NFL Super Bowl – The Los Angeles Rams came away as the champion of a very closely fought Super Bowl LVI. The Cincinnati Bengals, however, had slightly better underlying play-by-play performance based on Football Outsiders’ DVOA system.

Sort of.

The gap between the teams was bigger with DVOA than with VOA because of the opponent adjustments. The opponent adjustment for playing the Rams is strong, as they were the No. 5 team during the regular season. The opponent adjustment for playing the Bengals is pretty much nonexistent, because the Bengals were perfectly average (0.0%) during the regular season.

DVOA (with opponent adjustments)
TEAM TOT OFF DEF ST
LAR 0% -9% -15% -6%
CIN 24% -2% -21% 6%
VOA (no opponent adjustments)
TEAM TOT OFF DEF ST
LAR -1% -11% -16% -6%
CIN 7% -11% -12% 6%

If we look at the VOA ratings, the Bengals are still slightly ahead of the Rams, but the difference is entirely special teams. Aborted extra points are bad! Plus, Trent Taylor had a couple of good returns for the Bengals and Johnny Hekker’s punts weren’t too great except for the 55-yarder late in the first quarter. Without special teams, the Rams are at 5% VOA and the Bengals 1%.

How did the Bengals end up with a higher rating despite losing the game? The Bengals actually outgained the Rams on a per-play basis, 5.1 to 4.8 yards, once we omit kneeldowns at the end of each half. Of course, the Bengals also won the turnover battle, 2-0. The Rams did have a higher success rate, 41% to 37%.

Since I know people will ask: Yes, things would be very different without the 75-yard touchdown to Tee Higgins where the officials missed a clear offensive pass interference/face mask. Without that play, the Bengals are at only 3.9 yards per play for the game and their offensive DVOA goes from -2% to -16%. The Bengals were super-dependent on big plays all year long and the Super Bowl was no exception, with 121 yards coming on just two plays (the Higgins touchdown and an early 46-yard catch-and-run by Ja’Marr Chase).

There’s also another way to look at this game, which is the Post-Game Win Expectancy formula we introduced this season. This formula looks at various splits of VOA to estimate how often we would have expected each team to win the game based on their play-by-play performance. The Rams may have ended up with the lower DVOA and VOA, but the Rams had the higher PGWE at 62%. A better passing performance correlates with wins more than a better rushing performance, and the Rams were way, way better passing the ball: 31% DVOA passing compared to -63% rushing.

■ Goal ■
Copy out the stretch of the Super Bowl analysis from "How did the" through "by Ja’Marr Chase).". Rely only on the Super Bowl analysis given here.

■ Dataset section ■
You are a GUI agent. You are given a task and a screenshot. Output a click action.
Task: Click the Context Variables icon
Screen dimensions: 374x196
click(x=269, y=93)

■ Response to this task ■
How did the Bengals end up with a higher rating despite losing the game? The Bengals actually outgained the Rams on a per-play basis, 5.1 to 4.8 yards, once we omit kneeldowns at the end of each half. Of course, the Bengals also won the turnover battle, 2-0. The Rams did have a higher success rate, 41% to 37%.

Since I know people will ask: Yes, things would be very different without the 75-yard touchdown to Tee Higgins where the officials missed a clear offensive pass interference/face mask. Without that play, the Bengals are at only 3.9 yards per play for the game and their offensive DVOA goes from -2% to -16%. The Bengals were super-dependent on big plays all year long and the Super Bowl was no exception, with 121 yards coming on just two plays (the Higgins touchdown and an early 46-yard catch-and-run by Ja’Marr Chase).